La mirada interrogante del taxista le obliga. Le dice que no levante la bandera ni se marche, que
va a recoger a su hija y continúan camino, y sale del coche en dirección al colegio. En cuanto llama,
le abre la puerta Garcés, el profesor con el que ha hablado otras veces. Parece ansioso, más delgado;
ha perdido el aire seguro del ex niño superdotado que va un paso por delante de todos.
—Le estábamos esperando.
—Ya.
—Acompáñeme. La niña está en la biblioteca políglota.
Recorren en silencio algunos de los corredores que unen los pisos interconectados en un
laberinto por el que el abogado nunca consigue orientarse.

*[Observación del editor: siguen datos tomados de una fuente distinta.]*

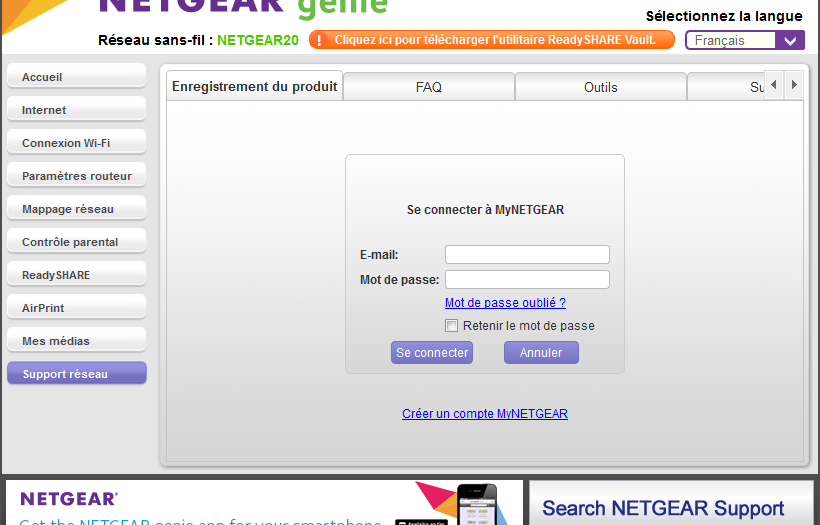Enable Retenir le mot de passe checkbox
Viewport: 820px width, 525px height.
tap(452, 326)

—¿Ahora vivirá con usted? —El profesor, sin mirarle.
—Sí.
La biblioteca políglota es una habitación repleta de volúmenes titulados en toda clase de
idiomas, incluyendo algunos en caracteres árabes, orientales y otros que no sabe identificar. Austria,
con una camisa blanca y unos vaqueros limpios, está sentada en el suelo, jugando con su Cubo de
Rubik pintado de negro. En cuanto los ve llegar, se pone en pie, modosa. Es la primera vez que están
juntos desde que Santiago salió de la cárcel. Introduce las manos en los bolsillos de la gabardina
para no tener que tocarla.
Garcés les acompaña hasta la salida. No hablan. En uno de los pasillos se les cruza un chico
gordo con un antiguo cartucho de magnetofón bajo el brazo que está a punto de saludarles
alegremente, hasta que repara en la presencia de la niña, baja la mirada, y se busca una salida por la
que escabullirse.
Antes de salir, mientras Set sostiene la puerta para que salga Austria, el profesor le tiende una
mano temblorosa con una mirada compasiva, y desaparece dentro del colegio.
El sol sigue allí fuera.
El interior del taxi le parece mucho más pequeño que hace unos minutos.
Camino a casa, para no tener que hablarle, se concentra en el retrovisor, en la cara de su hija, en
todas sus caras reflejadas en el espejo.